(Extracted text):
════

The inhibition performance of PASP and PASP-Pro on CaCO₃ was tested under different ring-opening times, concentrations, pHs, and Ca²⁺ concentrations to obtain the most suitable conditions for the synthesis and evaluation of scale inhibitors. In addition, the effect of bath temperatures and bath time were carried out to explore the improvement of scale inhibition performance at high temperatures. To verify that PASP-Pro could maintain highly efficient performance at high temperatures, PASP-Pro was pretreated in a hydrothermal kettle in the temperature range of 110 °C to 170 °C for 3 h before static testing.

2.4. Analysis of Crystal Nucleation and Growth Processes

The electric conductivity of the CaCO₃ supersaturated solution, which was composed of 2.0 mL 0.10 M CaCl₂ solution, 2.0 mL 0.10 M Na₂CO₃ solution, 50 mL ultrapure water, and different scale inhibitors (20 mg/L), was recorded by an electric conductivity meter. The effect of the scale inhibitors on the induction period, nucleation period, and growth period of CaCO₃ crystals are reflected by the change in the conductivity value [28].

════

(Dataset excerpt):
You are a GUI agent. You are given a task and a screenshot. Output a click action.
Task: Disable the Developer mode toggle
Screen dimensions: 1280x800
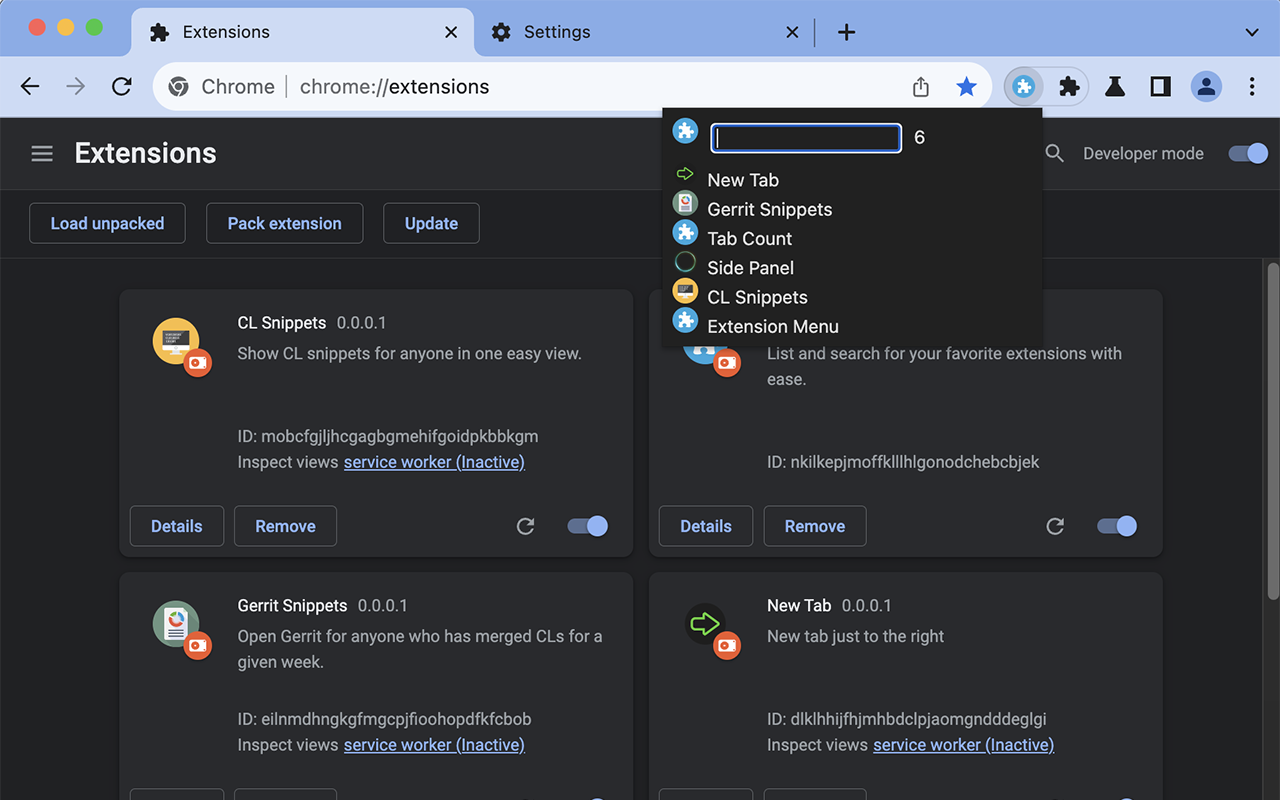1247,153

════

(Task instructions):
1. In the scale inhibitor methods text, over what temperature range was PASP-Pro pretreated in the hydrothermal kettle before static testing?
2. Can you extend the scale inhibitor methods text, continuing from its final sentence?

(Answers by task):
1. 110 °C to 170 °C

2.
2.5. Formation and Characterization of Different CaCO₃ Scales

Equal volumes of CaCl₂, NaHCO₃ solution, and the proper scale inhibitor (or an equal amount of ultrapure water) were mixed in a beaker with a magnetic stirrer to form the corresponding CaCO₃ scales. The prepared CaCO₃ crystals were harvested at room temperature for 24 h and washed with enough ultrapure water to remove the residual scale inhibitors.

X-ray diffraction spectrum (XRD) using Cu Kα radiation and scanning electron microscopy (SEM) were used to characterize the formed CaCO₃ scales under the different scale inhibitors. XRD data were collected from 10~80° with a scanning rate of 10°/min. A thin layer of gold was sprayed on the different scale surfaces and then their images were recorded by scanning electron microscopy (SEM) at 10 kV working voltage.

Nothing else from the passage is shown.